C’est ainsi que l’aliénation sémantique produite par le technolecte managérial vide de son sens et de sa substance les grandes et belles idées de la langue de la culture, comme celles de confiance, d’autonomie et de bienveillance. Le subterfuge est classique : en revendiquant la bienveillance, le management exige des autres ce qu’il ne sait leur donner. Il sème la misère parmi les travailleurs qu’il a rendus isolés, indépendants, concurrents ; mais la véritable bienveillance, au contraire, c’est “un désir de faire du bien à celui pour qui nous avons de la commisération”(8). »

Notes

(1) P. Merlier – « Philosophie et éthique en travail social » (préf. B. Bouquet) – Presses de l’EHESP, 2e édition, 2020 – Chap. 4, p. 61-72 et « La bien-veuillance », in Revue perspective soignante n° 58, avril 2017, p. 113-122.

(2) Aristote – « Ethique à Eudème », trad. V. Décarie, Ed. Vrin, 1991, II – 5 et VII – 7, p. 96 et 178.

(3) A. Camus, « La Peste », Ed. Gallimard, 1947.

(4) M. Revault d’Allonnes – « L’esprit du macronisme ou l’art de dévoyer les concepts » – Ed. Seuil, coll. « Points essais », 2021, p. 95.

(5) Ibid.

(6) E. Bechtold-Rognon – « Pourquoi joindre l’inutile au désagréable ? En finir avec le nouveau management public » – Ed. de L’Atelier et éd.
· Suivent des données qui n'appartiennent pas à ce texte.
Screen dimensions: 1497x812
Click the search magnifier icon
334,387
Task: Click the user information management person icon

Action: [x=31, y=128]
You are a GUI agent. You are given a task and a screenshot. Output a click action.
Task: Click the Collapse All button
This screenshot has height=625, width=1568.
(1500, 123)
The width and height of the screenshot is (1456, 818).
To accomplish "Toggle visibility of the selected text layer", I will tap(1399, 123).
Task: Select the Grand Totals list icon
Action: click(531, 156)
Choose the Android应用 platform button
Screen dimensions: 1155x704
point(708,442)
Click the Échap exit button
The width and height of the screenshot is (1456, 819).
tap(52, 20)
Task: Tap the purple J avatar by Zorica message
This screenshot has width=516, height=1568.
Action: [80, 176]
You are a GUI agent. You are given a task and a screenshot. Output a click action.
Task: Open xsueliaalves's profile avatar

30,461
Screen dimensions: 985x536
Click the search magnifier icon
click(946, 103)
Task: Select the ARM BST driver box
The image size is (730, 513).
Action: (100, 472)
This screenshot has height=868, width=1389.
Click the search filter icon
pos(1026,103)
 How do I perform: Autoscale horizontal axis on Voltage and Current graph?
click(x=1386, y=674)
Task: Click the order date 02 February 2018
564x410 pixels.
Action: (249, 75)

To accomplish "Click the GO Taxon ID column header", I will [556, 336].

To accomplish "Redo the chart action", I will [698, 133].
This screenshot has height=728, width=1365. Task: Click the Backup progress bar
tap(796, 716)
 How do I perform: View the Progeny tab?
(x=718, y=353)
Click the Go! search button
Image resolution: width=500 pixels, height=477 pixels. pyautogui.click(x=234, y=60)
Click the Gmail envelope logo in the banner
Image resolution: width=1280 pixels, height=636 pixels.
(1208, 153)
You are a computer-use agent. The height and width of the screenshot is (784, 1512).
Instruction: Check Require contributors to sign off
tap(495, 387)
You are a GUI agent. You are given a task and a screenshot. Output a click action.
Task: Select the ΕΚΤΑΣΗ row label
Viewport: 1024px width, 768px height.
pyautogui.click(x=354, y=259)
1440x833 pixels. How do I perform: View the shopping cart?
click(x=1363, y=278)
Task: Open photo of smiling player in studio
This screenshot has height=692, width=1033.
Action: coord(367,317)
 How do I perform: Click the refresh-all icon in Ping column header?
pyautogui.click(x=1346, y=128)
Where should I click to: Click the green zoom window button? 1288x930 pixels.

Ouvrières, 2018, p. 146-148. L’auteure montre que le premier pas pour démasquer et combattre le New Public Management consiste dans le fait de « dévoiler avec précision et constance ce que recouvrent [les termes qu’il emploie] et refuser d’être séduit ou étourdi par la façon dont [il] vide les mots de leurs sens » (p. 38).

(7) Sénèque – « Traités philosophiques, III, La bienfaisance (De beneficiis) », trad. F. et P. Richard – Librairie Garnier Frères, 1934, p. 49.

(8) Spinoza – « Ethique, III » – Ed. Flammarion, coll. « GF », 1965, « Définition 35 », p. 211.